Netanyahu favors first creating the conditions necessary for peace, strengthening the Palestinian economy and Palestinian institutions. After that — who knows? Bibi steadfastly has refused to say where, exactly, the process will lead.

So when Zalman Shoval, a foreign policy adviser to Netanyahu and a former Israeli ambassador to the United States, addressed the Conference of Presidents of Major American Jewish Organizations in New York on Thursday, I put the question to him simply and directly, and asked him for a simple and direct answer in return: Does Mr. Netanyahu favor the eventual creation of a Palestinian state?

Shoval’s response: Um… we’ll get back to you on that.

"We’re not going to rule out anything at this stage, but we’re certainly not going to determine anything at this stage," Shoval said. "We think it would be foolhardy today to agree to a set formula. There’s no justification for a rush into a solution."

Except, perhaps, the prevention of more bloodshed on both sides.

Netanyahu has been careful to leave his options open. While he is on record against a Palestinian state — he fought the idea when his predecessor at the helm of Likud, Ariel Sharon, backed the notion in 2002, and when Sharon announced his plan to unilaterally withdraw Israeli troops and settlers from the Gaza Strip, Netanyahu resigned from the government in protest in 2005 (Bibi was finance minister at the time) — Netanyahu has been more cautious in the last couple of years.

He and his representatives often try to deflect the issue, depending on the audience.

Shoval told me: "The Netanyahu government does not see itself as a government which would lord over the Palestinians."

Think that means yes to a Palestinian state? Thing again.

"I want to state our position very clearly," Shoval said Thursday. "The two-state solution has become a mantra."

"As far as we are concerned," he said, "it’s a formula that has to be judged by its practicability, and not ideology for or against."

"Netanyahu’s approach to the Palestinians is pragmatic."

But what is it, exactly? To help build Palestinian institutions, "not instead of political negotiations, but as a conduit or corridor for political negotiations," Shoval said.

And then what?

Shoval and Netanyahu’s formulations leave the door open for any number of options, including transforming Jordan into the Palestinian state — something many of Netanyahu’s supporters favor — or giving the Palestinians limited control over their own affairs and calling it a day. The latter option seems more and more along the lines of what Netanyahu is thinking.

That idea once was the prevailing approach in Jerusalem — in 1985.

But it’s 2009, and the Americans, Israel’s last three prime ministers and the majority of the Israeli public support the idea of a Palestinian state; indeed, many argue that it’s the only way to secure Israel’s future as a Jewish democracy. This, to say nothing of the Palestinians themselves, who will accept nothing less than full statehood. Is Netanyahu trying to turn back the clock?

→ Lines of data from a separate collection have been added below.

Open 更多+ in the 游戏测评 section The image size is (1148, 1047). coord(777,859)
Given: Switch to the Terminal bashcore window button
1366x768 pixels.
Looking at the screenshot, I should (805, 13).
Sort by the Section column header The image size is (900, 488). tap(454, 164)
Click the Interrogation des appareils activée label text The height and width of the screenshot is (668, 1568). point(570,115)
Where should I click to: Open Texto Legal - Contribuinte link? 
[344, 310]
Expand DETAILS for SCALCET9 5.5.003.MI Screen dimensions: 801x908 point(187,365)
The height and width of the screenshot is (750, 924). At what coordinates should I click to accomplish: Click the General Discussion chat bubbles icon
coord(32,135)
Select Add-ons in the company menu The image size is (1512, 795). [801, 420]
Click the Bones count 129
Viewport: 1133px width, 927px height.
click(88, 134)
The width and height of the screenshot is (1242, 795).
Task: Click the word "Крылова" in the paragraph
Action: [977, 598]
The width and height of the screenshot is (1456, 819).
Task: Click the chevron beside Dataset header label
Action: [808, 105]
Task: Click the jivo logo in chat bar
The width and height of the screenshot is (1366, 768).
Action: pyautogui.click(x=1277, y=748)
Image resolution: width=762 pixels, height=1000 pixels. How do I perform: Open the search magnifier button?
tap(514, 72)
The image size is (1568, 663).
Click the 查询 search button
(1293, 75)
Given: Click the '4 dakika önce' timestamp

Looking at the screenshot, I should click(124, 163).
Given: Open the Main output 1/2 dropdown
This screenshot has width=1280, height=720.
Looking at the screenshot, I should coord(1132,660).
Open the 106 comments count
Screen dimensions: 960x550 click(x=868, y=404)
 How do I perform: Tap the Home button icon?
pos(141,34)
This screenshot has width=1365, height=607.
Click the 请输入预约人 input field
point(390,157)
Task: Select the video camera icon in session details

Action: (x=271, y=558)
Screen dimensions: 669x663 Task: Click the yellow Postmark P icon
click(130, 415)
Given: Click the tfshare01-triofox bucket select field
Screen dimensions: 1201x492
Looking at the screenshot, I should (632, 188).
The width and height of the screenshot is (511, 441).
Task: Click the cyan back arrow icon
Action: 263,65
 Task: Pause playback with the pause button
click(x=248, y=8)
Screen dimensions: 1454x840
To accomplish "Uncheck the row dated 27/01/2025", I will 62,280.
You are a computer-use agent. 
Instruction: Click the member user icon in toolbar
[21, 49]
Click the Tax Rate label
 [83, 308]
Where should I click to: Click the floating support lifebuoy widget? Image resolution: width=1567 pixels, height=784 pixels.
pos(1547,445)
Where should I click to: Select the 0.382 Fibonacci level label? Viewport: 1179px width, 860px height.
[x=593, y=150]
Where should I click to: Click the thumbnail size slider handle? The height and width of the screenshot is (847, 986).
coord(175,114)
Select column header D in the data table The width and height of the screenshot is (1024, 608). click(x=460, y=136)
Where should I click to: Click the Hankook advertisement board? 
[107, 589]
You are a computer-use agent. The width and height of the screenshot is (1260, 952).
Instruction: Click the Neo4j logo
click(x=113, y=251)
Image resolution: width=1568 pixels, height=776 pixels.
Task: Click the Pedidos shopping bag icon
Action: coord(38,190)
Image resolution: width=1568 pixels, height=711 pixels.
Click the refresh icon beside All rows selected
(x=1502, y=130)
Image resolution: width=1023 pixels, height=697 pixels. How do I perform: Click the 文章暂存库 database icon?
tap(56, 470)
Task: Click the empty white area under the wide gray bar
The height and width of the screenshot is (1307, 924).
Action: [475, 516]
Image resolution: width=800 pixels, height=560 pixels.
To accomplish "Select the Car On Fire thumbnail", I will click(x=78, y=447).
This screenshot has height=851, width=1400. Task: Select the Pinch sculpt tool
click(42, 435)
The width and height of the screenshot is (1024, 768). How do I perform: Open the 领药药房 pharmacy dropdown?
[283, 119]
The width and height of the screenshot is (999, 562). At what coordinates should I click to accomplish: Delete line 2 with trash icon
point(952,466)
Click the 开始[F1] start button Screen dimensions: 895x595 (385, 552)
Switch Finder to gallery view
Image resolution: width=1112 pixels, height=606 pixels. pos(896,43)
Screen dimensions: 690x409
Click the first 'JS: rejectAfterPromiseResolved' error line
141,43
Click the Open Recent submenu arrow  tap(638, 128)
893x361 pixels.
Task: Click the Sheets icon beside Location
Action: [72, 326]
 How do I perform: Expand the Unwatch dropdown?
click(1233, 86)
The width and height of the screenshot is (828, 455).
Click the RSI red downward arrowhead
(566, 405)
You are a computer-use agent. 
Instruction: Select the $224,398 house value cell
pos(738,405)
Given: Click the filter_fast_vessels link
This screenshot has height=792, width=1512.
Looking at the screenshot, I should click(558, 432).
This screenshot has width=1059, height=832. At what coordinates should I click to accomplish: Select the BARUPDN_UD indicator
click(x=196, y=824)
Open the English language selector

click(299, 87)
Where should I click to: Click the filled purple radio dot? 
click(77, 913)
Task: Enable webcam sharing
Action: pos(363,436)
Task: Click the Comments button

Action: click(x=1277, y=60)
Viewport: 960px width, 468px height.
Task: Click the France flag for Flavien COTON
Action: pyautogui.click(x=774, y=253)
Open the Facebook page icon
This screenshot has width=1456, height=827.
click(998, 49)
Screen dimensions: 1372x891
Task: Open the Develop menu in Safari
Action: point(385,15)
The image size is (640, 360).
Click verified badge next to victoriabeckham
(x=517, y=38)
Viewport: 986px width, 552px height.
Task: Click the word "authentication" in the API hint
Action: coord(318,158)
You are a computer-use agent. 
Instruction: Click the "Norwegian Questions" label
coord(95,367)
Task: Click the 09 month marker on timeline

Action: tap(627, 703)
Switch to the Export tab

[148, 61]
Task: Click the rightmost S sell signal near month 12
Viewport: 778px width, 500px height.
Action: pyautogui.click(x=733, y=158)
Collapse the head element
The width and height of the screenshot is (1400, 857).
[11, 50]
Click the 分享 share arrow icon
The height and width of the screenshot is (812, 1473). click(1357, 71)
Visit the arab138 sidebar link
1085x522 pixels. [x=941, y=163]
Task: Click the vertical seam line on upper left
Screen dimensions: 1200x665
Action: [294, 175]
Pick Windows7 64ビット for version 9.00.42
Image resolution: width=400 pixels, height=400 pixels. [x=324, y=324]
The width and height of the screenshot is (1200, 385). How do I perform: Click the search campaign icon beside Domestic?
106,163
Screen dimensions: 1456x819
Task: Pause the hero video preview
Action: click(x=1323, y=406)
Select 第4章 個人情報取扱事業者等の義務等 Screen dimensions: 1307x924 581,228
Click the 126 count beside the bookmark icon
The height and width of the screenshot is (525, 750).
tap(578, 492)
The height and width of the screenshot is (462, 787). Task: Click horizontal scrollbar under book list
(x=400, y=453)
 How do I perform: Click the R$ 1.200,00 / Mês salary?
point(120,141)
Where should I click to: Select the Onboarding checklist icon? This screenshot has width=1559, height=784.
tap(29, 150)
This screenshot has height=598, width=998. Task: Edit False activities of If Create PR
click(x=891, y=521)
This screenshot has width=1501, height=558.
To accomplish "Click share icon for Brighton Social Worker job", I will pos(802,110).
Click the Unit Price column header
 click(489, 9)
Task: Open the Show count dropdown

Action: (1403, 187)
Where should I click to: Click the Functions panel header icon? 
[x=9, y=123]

Shoval argued in his presentation that U.S. Secretary of State Hillary Clinton and the Obama administration’s Middle East envoy, George Mitchell, appear to agree with Netanyahu’s approach of strengthening Palestinian institutions as a conduit for negotiations. He took pains to note that Mitchell did not bring up the two-state solution in his meetings with Netanyahu during his recent trip to the region.

Is Shoval trying to suggest that the Americans don’t really favor a two-state solution?

As on many other topics — such as Israeli-Syria negotiations — the burden is on Netanyahu to make his positions clear. So long as he refrains from doing so, his detractors will assume the worst.